Para os doentes o primeiro amigo, o primeiro médico é o sacerdote. Cumpre chamá-lo desde logo e não ter medo dele. É o Jesus dos enfermos, isto é, seu consolador e salvador. Benfazejo embaixador de Deus, só é portador de graças e de bênçãos.
Quando a braços com enfermidade, tem um quê de admirável os verdadeiros cristãos. Muitos deles desafiam realmente o pasmo pela serenidade e alegre resignação! Uma santa senhora, cega havia já bastantes anos, achava-se em um leito de dores, por força de enfermidade, que ela sabia ser incurável. “Sofreis muito? perguntaram-lhe uma vez. – Sim, muito, respondeu serenamente a enferma. Momentos há em que acredito vou perder a paciência; então abraço o meu crucifixo; invoco a Virgem Santíssima e com a assistência dela consigo calar-me.”
O famigerado Dupuytren, que apesar de bondoso era áspero e rude no modo de exprimir-se, acolhera no seu grande hospital geral (Hotel Dieu) um pobre velho, pároco de uma freguesia rural, em o qual tinha de praticar dolorosa operação. “Sois animoso? foi a pergunta que dirigiu ao mísero sacerdote. A operação será demorada e tormentosa. – Deus me dará coragem – respondeu com brandura o doente. Estou às vossas ordens.” E Dupuytren deu começo ao trabalho, cortando e retalhando as carnes do operado durante mais de um quarto de hora, de modo a horripilar os próprios ajudantes; o sangue corria aos borbotões. Somente algumas convulsões, alguns gemidos involuntários e sufocados indicavam que o paciente não era feito de pau. Dupuytren ficou pasmo. “Ora pois! lhe disse, não tendes nervos! Sois insensível como um cepo?” O infeliz sacerdote, exausto de dores, ainda teve força para sorrir; e como única resposta, mostrou-lhe o crucifixo, que convulsivamente apertava. – “É pasmoso!” disse aos assistentes o exímio cirurgião. E de improviso, mudando de tom e de modos, perguntou carinhosamente ao doente, inclinando-se para ele: “Causei-vos muitos sofrimentos, não é assim?
– Oh, não tantos como os que meu Deus por minha causa sofreu” murmurou o paciente. E Dupuytren retirou-se, repetindo a seus discípulos: “Admirável! Nunca vi coragem assim.”
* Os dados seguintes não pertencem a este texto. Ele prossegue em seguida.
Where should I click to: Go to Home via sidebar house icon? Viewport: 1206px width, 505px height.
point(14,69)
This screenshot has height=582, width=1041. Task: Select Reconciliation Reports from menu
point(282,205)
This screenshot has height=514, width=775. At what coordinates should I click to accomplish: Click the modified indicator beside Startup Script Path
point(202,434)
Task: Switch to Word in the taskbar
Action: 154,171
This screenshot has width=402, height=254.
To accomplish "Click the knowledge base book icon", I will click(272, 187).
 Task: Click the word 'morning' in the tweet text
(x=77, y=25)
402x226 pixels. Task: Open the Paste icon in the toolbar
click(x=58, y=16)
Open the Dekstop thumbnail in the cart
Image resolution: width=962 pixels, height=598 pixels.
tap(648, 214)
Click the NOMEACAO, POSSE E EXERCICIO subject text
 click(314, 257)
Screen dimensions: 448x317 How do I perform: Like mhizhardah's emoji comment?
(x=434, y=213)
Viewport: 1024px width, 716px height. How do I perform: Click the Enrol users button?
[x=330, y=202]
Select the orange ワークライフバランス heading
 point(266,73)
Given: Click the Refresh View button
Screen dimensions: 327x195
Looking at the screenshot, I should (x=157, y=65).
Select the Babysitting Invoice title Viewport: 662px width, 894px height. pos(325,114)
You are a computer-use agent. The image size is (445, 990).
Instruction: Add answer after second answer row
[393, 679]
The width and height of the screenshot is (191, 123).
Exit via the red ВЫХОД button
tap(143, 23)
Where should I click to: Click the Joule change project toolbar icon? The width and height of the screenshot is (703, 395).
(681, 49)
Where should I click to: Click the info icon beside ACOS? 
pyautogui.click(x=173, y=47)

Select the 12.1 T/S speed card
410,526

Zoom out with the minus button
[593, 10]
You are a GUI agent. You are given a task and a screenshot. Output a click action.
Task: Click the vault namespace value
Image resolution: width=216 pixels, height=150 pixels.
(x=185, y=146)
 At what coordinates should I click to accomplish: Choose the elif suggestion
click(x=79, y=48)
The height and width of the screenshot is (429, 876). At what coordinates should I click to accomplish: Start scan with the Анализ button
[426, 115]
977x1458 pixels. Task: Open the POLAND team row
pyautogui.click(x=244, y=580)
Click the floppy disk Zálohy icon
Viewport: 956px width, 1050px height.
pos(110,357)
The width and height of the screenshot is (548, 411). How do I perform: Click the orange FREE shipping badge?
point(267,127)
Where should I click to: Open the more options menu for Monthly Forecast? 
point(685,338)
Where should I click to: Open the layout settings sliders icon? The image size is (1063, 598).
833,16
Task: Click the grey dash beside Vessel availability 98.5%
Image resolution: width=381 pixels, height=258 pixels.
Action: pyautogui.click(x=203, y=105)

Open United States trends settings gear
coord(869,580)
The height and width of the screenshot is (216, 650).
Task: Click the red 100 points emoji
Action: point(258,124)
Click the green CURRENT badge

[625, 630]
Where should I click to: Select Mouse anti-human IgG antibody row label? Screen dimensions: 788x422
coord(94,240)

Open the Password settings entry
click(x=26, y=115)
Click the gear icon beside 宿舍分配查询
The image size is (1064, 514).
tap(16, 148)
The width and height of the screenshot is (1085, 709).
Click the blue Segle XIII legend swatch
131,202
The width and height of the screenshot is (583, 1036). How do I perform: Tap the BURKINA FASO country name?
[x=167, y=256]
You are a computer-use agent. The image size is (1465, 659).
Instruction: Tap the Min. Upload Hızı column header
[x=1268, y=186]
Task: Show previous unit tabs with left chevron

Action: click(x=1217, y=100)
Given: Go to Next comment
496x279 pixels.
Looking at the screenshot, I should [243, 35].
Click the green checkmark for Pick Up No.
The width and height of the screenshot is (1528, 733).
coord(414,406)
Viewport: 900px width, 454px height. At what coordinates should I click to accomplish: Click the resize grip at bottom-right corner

Passadas algumas semanas, o virtuoso pároco teve alta no hospital e regressou a sua paróquia, que exultou tornando a vê-lo. Dupuytren lhe havia dispensado assíduos e delicados desvelos. Sua bondade foi recompensada. Todos os anos, no aniversário da famosa operação, via, enternecido, chegar à sua casa o velho pároco, que era portador de um cabazinho contendo as melhores frutas do seu pomar. Consagrou verdadeiro afeto ao digno sacerdote; e quando esteve para morrer, mandou-o chamar, e quis que ele leh administrasse os últimos socorros da religião. Morreu como cristão em seus braços, e pode bem ser que o último suspiro do célebre cirurgião fosse exalado sobre aquele mesmo crucifixo que figurara na operação acima mencionada. Seria interminável a exposição de rasgos da ordem deste, que mostram com que eficácia a Religião ajuda os doentes a sofrer corajosamente.
Monsenhor de Ségur, Aos Que Sofrem Consolações, cap. IX, 1877.